### Task description
Could you show each line of the records that contains the word "Однополюсный"?

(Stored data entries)
_ _ _

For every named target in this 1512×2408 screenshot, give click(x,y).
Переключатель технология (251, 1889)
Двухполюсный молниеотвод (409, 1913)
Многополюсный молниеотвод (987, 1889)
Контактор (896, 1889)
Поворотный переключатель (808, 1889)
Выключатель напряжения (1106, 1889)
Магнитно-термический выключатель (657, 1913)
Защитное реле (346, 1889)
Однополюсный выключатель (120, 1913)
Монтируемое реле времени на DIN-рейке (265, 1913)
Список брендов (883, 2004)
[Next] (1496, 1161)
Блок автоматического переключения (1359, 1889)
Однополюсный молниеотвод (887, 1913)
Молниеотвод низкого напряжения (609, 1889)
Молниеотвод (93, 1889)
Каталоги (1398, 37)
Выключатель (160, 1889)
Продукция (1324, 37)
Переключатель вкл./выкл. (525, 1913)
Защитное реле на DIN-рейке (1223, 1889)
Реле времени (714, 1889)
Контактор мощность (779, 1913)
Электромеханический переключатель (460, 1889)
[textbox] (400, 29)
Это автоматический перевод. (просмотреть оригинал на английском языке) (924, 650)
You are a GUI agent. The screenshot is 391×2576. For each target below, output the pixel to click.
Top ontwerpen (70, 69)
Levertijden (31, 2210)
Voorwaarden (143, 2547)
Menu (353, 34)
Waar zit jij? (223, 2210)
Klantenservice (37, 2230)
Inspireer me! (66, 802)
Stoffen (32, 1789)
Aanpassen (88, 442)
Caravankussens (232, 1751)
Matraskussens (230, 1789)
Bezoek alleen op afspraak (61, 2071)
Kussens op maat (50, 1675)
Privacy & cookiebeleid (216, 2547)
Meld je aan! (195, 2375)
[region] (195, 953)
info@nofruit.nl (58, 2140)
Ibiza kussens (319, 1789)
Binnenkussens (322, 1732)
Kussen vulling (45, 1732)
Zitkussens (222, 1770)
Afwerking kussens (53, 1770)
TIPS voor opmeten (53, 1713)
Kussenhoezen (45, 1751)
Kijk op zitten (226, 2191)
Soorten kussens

_ _ _

### Your solution
Однополюсный выключатель (120, 1913)
Однополюсный молниеотвод (887, 1913)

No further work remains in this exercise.